E.m.f & Internal Resistance (OCR A Level Physics)

The circuit diagram of an electrical circuit is shown below.

The positive terminals of the batteries are connected together.

One battery has electromotive force (e.m.f.) 4.5 V and internal resistance 0.80 Ω.

The other battery has e.m.f. 2.4 V and internal resistance 0.50 Ω.

R is a coil of insulated wire of resistance 1.2 Ω at room temperature.

The switch S is closed.

i) On the diagram, draw an arrow to show the direction of the conventional current.

[1]

ii) Calculate the current I shown by the ammeter.

I = ...................................................... A [3]

iii) The insulated wire has a diameter 4.6 × 10^–4 m.

The number density of charge carriers in R is 4.2 × 10²⁸ m^–3.

Calculate the mean drift velocity v of the charge carriers in R.

v = ................................................ m s^–1 [2]

iv) The current measured by the ammeter is smaller than that calculated in (ii). This is because the temperature of R increased due to heating by the current.
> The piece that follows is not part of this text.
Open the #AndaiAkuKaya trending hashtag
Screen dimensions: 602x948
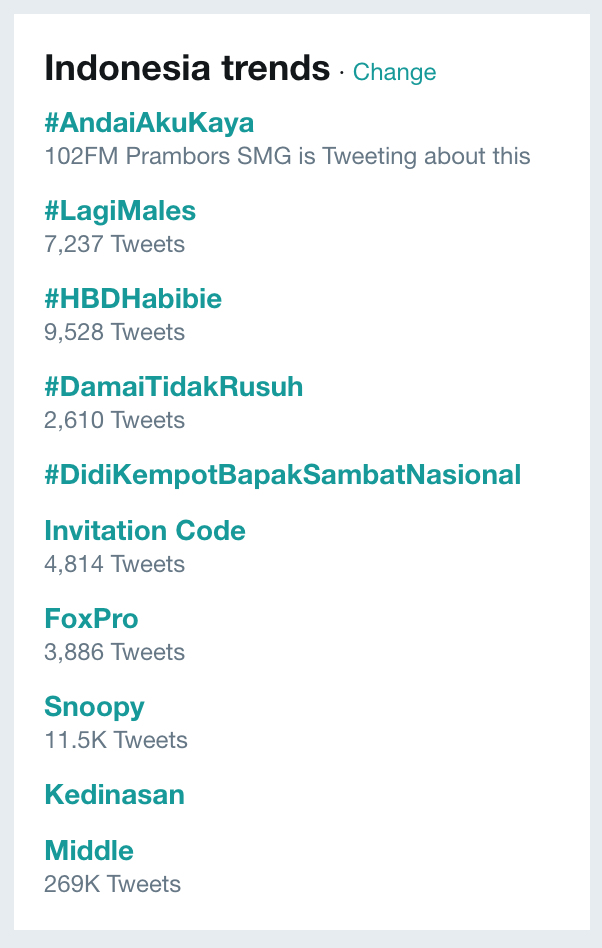(x=149, y=123)
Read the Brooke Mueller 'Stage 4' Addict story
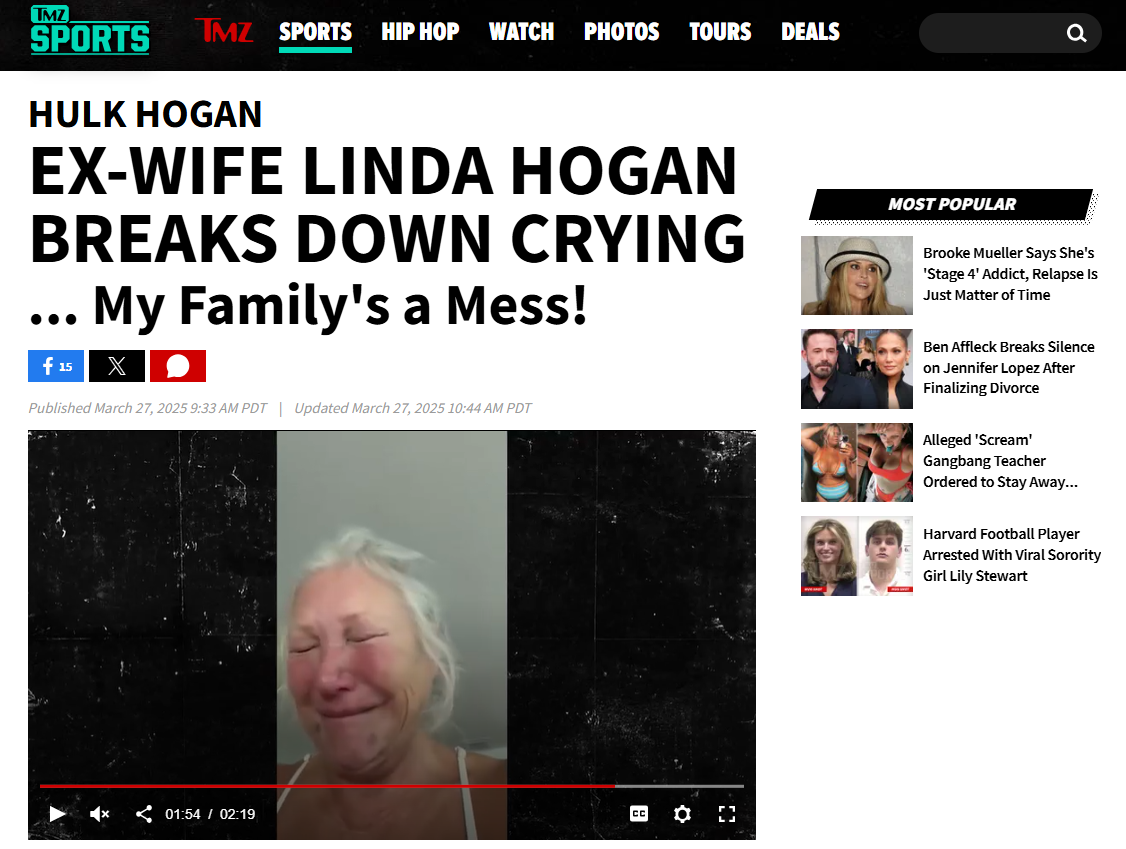This screenshot has width=1126, height=849. pyautogui.click(x=1010, y=274)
Without any changes to the circuit itself, state and explain what practically can be done to make the measured current the same as the calculated current.

[2]

A student is doing an experiment to determine the e.m.f. E of a cell and its internal resistance r.

The circuit diagram of the arrangement is shown below.

The student changes the resistance of the variable resistor. The potential difference V across the variable resistor and the current I in the circuit are measured.

The V against I graph plotted by the student is shown below.

There is an incomplete table next to the graph. R is the resistance of the variable resistor and P is the power dissipated by the variable resistor.

•    Use the graph to determine E and r. Explain your reasoning.

•    Calculate R and P to complete the table. Describe how P depends on R.